Stiffened raft - footings in the ground but footings and slab poured together
Footing slab - footings in the ground but slab poured separately from the slab
Waffle rafts - slab poured on the ground level with polystyrene pods separated so beams typically at 1.1m form between the pods
Stiffened slab with deep edge beams
Section 4 of the code allows engineers to design any slab system, but they have to comply with certain differential deflection depending on the type of wall construction...clad frame (the most flexible) through to full masonry (the most inflexible)
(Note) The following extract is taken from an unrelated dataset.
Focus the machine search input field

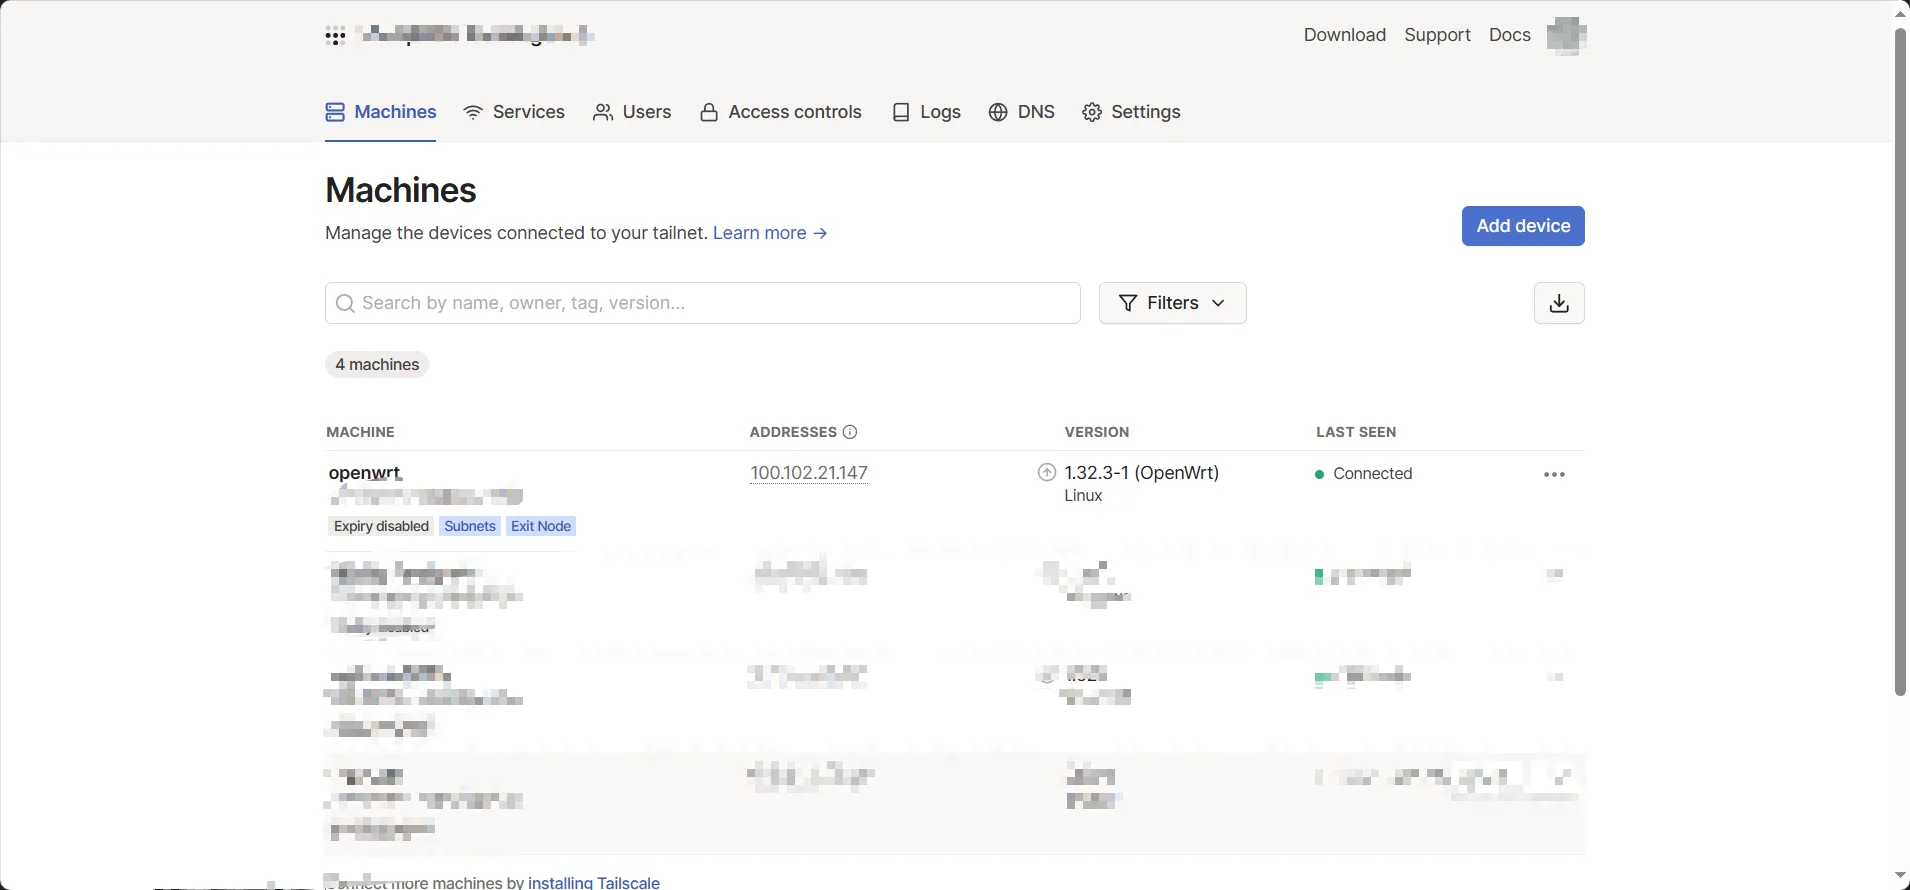[x=715, y=303]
The uncertainty with anything in the ground is the cost uncertainty for everyone, who knows how well the trenches will be dug, will rain collapse the trenches, will they be over excavated, will soft pockets be found. They are also potentially unsafer from a worker point of view to construct.
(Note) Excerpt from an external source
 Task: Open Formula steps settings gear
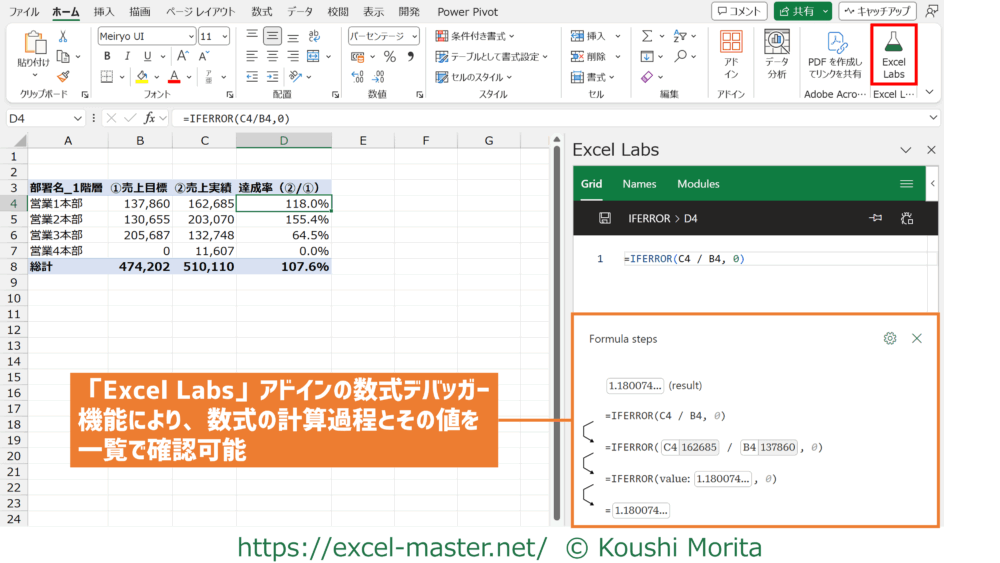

Along comes waffle and gives everyone a simpler and more cost certain outcome with similar if not better structural performance - this is the main reason waffle has been so successful as a slab system.
The reason they are so popular are they are cheaper than stiffened raft.Due to so many failures particularly in the western suburbs engineers have been starting to do hybrid slabs with an excavated deepened edge beam in an attempt to stop moisture ingress under the slab.
The waffles have several major problems.
*Granular bedding material (used to be scoria) which allows moisture to spread under the slab.
*The block has to be perfectly flat usually causing drainage issues especially in highly reactive sites.
*You don't get to check if the soil test results are correct as there is no excavation.Soft spots, tree roots and obstructions are
never exposed during trench excavations.
*"E" reactive sites are often called "H2" because once it is an "E" you can't use a waffle.If you constantly call sites "E" you will lose volume builders because they only want waffles.You may say well to bad the site is what it is and I agree with this but the fact is it influences what geotech's are prepared to say so waffles are put on "E" sites.
You can build E waffle, no law says you can't. It just must be engineered, extra concrete, extra steel, piers etc and the usual drainage requirements.
All this anecdotal talk is fun but where is the long term scientific evidence?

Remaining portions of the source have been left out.